__AIM OF THE TASK__
Please copy out each line in the listing below that contains the word "from". Treat uppercase and lowercase as different.

__EXCERPTED DATA__
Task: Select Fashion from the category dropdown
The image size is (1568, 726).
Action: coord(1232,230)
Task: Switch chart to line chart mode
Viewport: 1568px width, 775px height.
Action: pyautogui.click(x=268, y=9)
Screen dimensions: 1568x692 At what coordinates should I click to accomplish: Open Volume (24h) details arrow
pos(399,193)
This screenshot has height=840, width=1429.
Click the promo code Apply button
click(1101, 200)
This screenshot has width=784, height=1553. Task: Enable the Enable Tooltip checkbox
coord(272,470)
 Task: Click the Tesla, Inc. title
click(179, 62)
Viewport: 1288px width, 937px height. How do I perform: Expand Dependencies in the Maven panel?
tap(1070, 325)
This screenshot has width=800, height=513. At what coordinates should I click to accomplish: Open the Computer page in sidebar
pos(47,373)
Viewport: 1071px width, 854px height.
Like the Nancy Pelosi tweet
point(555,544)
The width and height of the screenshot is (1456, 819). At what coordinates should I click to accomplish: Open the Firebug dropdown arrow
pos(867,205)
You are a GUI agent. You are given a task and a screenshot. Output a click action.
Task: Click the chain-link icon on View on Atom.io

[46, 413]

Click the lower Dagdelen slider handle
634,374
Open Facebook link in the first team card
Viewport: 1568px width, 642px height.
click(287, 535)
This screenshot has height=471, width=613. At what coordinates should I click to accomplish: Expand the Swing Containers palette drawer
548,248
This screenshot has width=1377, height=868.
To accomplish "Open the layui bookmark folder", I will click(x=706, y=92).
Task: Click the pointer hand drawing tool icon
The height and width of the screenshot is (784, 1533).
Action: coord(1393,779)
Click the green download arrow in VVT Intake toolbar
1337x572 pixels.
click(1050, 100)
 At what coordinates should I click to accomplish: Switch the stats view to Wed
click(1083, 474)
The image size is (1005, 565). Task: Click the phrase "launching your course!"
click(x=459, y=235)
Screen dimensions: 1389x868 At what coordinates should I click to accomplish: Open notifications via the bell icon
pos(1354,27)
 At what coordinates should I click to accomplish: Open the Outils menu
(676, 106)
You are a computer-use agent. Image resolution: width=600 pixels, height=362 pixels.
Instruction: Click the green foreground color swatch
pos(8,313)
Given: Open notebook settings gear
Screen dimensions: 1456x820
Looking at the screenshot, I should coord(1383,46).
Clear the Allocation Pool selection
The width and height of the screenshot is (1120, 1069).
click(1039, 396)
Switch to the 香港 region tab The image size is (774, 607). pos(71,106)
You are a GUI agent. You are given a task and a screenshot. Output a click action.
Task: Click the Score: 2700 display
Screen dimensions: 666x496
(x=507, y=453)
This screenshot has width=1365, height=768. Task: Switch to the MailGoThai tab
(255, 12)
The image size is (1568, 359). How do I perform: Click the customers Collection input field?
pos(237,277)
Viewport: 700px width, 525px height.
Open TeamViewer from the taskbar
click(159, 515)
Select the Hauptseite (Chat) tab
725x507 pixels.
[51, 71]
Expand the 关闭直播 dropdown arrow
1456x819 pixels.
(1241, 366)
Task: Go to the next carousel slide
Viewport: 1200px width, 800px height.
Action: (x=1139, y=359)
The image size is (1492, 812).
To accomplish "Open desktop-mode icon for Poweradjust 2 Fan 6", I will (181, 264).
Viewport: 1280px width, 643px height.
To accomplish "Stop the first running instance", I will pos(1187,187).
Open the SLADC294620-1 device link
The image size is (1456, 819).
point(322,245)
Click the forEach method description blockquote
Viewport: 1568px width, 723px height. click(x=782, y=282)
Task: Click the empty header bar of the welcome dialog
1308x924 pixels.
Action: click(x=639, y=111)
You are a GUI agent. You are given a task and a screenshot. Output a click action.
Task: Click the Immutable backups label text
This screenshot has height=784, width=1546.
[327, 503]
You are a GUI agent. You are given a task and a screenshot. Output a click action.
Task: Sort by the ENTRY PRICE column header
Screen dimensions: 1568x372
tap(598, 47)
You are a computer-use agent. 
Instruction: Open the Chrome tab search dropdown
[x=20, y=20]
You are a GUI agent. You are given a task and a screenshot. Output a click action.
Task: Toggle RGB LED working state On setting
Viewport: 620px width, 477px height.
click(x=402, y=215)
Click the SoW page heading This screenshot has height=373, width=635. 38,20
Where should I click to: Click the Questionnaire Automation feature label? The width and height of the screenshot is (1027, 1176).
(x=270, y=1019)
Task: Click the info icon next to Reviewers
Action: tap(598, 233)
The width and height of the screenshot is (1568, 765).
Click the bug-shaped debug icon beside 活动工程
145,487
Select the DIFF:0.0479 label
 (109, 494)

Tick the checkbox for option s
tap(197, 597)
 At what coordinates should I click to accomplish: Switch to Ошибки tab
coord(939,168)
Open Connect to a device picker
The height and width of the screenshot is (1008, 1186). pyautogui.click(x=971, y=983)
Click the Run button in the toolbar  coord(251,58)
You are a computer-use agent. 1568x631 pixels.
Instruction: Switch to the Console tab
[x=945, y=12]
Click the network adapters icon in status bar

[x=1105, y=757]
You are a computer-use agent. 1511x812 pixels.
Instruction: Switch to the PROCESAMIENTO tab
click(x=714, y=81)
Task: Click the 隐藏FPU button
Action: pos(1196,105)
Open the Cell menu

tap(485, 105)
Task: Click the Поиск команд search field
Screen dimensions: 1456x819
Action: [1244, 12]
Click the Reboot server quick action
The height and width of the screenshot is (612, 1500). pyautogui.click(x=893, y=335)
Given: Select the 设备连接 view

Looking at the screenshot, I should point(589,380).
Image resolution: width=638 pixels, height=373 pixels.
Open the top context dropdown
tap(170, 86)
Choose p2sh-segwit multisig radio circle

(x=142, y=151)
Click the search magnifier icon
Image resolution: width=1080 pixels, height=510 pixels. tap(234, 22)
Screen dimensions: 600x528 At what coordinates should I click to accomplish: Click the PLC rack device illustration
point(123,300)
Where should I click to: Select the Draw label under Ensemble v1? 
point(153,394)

__WRITTEN ANSWER__
Task: Select Fashion from the category dropdown
Open TeamViewer from the taskbar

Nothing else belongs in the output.